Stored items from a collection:
================

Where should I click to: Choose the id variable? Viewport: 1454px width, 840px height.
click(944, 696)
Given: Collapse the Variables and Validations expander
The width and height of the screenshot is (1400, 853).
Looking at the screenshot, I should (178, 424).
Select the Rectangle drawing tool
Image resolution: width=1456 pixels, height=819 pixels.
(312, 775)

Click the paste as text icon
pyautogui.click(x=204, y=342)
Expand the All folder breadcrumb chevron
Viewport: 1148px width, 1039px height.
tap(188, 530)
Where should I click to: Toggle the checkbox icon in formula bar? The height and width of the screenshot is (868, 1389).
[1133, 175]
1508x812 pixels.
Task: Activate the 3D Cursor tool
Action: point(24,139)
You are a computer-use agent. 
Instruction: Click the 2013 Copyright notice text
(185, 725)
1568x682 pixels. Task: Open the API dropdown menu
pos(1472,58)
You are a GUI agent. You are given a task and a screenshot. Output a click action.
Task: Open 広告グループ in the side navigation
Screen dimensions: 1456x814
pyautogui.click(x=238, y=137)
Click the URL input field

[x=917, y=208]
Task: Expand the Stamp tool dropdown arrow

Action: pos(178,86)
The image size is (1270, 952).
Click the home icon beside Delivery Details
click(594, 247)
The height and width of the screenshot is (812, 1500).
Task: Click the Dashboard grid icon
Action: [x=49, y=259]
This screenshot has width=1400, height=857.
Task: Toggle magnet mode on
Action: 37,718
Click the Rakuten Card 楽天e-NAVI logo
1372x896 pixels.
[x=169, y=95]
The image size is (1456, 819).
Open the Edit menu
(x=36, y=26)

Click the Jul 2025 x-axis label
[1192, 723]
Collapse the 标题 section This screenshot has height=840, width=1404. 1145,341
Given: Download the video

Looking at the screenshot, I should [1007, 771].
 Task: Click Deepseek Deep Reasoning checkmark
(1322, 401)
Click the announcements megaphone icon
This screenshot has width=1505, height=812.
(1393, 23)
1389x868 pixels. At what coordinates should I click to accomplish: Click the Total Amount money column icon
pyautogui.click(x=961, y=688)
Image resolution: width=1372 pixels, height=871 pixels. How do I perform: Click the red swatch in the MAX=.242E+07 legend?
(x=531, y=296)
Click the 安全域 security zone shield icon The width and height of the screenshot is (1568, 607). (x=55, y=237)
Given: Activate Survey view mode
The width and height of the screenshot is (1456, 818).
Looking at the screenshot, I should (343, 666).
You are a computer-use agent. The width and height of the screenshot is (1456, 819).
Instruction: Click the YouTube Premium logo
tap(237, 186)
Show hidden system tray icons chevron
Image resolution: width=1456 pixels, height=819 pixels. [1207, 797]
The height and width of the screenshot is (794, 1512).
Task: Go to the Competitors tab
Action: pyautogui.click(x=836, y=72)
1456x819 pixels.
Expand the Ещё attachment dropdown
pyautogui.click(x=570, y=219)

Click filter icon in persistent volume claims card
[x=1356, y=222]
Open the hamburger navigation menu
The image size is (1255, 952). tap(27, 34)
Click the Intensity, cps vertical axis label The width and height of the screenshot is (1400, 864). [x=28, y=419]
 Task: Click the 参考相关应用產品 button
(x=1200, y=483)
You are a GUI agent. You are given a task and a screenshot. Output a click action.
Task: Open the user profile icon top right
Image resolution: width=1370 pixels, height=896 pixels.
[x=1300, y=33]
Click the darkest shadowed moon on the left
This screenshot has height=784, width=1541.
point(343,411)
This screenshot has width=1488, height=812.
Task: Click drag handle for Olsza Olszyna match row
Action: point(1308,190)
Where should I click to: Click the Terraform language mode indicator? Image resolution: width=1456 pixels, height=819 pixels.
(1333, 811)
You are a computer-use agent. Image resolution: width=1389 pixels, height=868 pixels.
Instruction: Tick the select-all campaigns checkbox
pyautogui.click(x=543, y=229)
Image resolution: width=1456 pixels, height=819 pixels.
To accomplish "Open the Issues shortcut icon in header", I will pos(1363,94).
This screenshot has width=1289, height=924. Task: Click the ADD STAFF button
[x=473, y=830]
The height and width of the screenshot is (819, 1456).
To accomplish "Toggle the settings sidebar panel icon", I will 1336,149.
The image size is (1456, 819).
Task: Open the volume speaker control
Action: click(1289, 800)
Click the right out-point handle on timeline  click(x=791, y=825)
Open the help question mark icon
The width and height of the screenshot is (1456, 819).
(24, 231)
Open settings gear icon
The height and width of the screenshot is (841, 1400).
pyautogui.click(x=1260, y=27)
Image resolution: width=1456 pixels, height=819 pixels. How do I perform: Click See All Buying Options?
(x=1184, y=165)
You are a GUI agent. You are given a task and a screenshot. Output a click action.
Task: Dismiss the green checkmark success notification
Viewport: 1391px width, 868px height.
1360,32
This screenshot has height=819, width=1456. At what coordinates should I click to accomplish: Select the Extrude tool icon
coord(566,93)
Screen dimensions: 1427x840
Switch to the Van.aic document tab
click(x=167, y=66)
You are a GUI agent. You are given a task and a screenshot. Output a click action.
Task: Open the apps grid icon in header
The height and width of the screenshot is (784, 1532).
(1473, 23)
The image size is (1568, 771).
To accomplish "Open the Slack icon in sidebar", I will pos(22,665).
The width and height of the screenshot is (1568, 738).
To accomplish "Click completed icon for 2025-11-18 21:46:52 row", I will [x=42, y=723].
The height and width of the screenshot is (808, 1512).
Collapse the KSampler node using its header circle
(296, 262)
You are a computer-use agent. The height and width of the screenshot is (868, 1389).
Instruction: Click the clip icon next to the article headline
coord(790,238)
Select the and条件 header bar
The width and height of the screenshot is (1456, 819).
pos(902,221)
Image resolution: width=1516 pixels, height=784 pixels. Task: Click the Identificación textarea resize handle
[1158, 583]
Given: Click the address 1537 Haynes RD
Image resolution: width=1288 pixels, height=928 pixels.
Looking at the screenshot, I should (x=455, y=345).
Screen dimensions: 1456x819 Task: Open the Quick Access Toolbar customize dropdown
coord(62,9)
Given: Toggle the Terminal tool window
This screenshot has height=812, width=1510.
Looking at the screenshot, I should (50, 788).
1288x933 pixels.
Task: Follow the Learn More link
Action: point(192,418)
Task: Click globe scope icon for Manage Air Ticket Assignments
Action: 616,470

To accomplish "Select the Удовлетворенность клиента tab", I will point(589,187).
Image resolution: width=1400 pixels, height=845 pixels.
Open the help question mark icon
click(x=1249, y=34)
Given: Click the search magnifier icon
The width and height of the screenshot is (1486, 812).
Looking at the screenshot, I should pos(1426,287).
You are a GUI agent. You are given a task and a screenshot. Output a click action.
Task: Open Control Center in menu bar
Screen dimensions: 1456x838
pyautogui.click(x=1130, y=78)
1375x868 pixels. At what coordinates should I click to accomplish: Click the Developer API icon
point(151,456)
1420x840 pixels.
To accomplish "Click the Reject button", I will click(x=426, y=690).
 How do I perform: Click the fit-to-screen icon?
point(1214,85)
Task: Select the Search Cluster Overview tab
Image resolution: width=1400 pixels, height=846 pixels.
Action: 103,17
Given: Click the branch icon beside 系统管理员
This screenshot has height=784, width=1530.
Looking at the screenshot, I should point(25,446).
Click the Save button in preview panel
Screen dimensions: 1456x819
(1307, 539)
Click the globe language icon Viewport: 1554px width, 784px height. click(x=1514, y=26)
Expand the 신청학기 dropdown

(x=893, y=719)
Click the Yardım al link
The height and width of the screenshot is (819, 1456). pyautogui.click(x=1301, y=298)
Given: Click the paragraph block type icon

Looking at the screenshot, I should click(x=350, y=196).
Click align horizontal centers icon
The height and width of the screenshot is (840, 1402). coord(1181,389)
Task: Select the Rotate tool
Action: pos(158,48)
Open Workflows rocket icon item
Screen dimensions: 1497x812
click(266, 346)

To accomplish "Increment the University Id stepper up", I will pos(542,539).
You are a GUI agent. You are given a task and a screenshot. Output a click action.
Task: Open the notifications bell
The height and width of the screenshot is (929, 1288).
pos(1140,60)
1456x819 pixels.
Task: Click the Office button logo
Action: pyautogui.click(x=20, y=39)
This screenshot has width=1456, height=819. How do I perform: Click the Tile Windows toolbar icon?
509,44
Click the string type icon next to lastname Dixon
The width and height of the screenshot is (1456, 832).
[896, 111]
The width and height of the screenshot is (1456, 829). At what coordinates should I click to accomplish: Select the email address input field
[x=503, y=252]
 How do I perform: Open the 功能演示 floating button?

================

▶ _THE TASK_: Copy out the lines above exactly, beginning at the one that contains "Image resolution: width=1456 pixels, height=819 pixels. How" and ending at the one that contains "Task: Dismiss the".

▶ _ANSWER TO THE PROBLEM_:
Image resolution: width=1456 pixels, height=819 pixels. How do I perform: Click See All Buying Options?
(x=1184, y=165)
You are a GUI agent. You are given a task and a screenshot. Output a click action.
Task: Dismiss the green checkmark success notification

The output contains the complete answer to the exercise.